Saturday, 02/18/2012 6:31:21 PM

Saturday, February 18, 2012 6:31:21 PM

Post# of 257253
Many US Farmers Are Cheating on ‘Refuge’ Plantings

[MON’s new refuge-in-a-bag products for the Midwestern and Western US corn belts (#msg-61943132, #msg-69118950) make cheating impossible, so the overall rate of cheating will presumably go down as these products gain market share. However, MON is not offering refuge-in-a-bag for the Southern US corn belt; in a prior quiz on this board, I cited growers’ cheating with respect to the refuge requirement as the reason why such a product would not be offered (#msg-51033222).]

http://www.bloomberg.com/news/2012-02-09/threefold-increase-in-corn-refuge-non-compliance-group-says.html

›By Jack Kaskey - Feb 9, 2012

Monsanto Co. (MON) and other seed makers reported a threefold increase last year in U.S. farmers caught violating requirements for planting genetically modified corn.

The data relates to farmers planting seeds that are genetically modified to produce a toxin derived from Bacillus thuringiensis, or Bt, a natural insecticide. The Environmental Protection Agency requires the growers to plant an adjacent area -- a so-called refuge -- of non-Bt corn so that bugs don’t become immune.

About 41 percent of 3,053 farmers inspected in 2011 failed to fully comply with the refuge requirement, according to data from the Agricultural Biotechnology Stewardship Technical Committee, which Monsanto provided today in an e-mail.

Seed companies are trying to get farmers to plant refuges amid concern that an increasing number of bugs may be developing resistance to modified crops. In July, Iowa State University found some rootworms have evolved resistance to Cry3Bb1, a Bt gene engineered into Monsanto corn. Entomologists in Illinois and other Midwestern states are studying possible resistance in fields where rootworms devour Monsanto’s Bt corn.

An increase in the proportion of farmers found not planting refuges was expected because of a new industry initiative that uses sales data, the National Corn Growers Association said today in a statement on its website.
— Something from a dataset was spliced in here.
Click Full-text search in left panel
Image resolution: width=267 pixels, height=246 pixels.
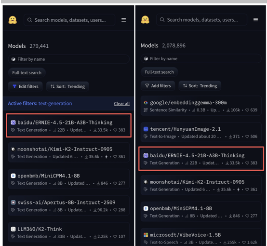click(x=27, y=73)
Seed companies used their data to identify farmers who may not have purchased enough seed for a refuge, said Nick Storer, global science policy leader for Dow Chemical Co. (DOW) and the company’s representative on the ABSTC.

Farmer Visits

“What’s new is that every grower had some sort of scrutiny this year,” Storer said in a telephone interview. “The whole purpose of doing that was to try to increase the frequency with which we identify non-compliant growers.”

The ABSTC, whose members include St. Louis-based Monsanto, Dow, DuPont Co. (DD) and Syngenta AG, files compliance reports with the EPA each January. The industry found about 15 percent of growers weren’t complying in 2010.

Farmers who violate the requirements are now revisited at least twice over five years, Joanne Carden, who is stewardship strategy lead at Monsanto and represents the company on the ABSTC, said in an interview. Farmers who fail a follow-up inspection lose access to the technology, she said.

Improved enforcement was required by the EPA when it extended product registrations for Bt corn products, Storer said. Increased efforts to educate farmers also are part of the new approach, he said.

Farmer Education

The industry’s targeted approach is a better use of limited resources than random checks, said Bruce Tabashnik, an entomologist at the University of Arizona in Tucson. Even more important is educating farmers to understand that planting a refuge will extend the life of Bt products, he said.

“The more we can extend each technology the more secure the whole system becomes,” Tabashnik said in a telephone interview. “If resistance happens too quickly, then the insects are going to outpace the next technology.”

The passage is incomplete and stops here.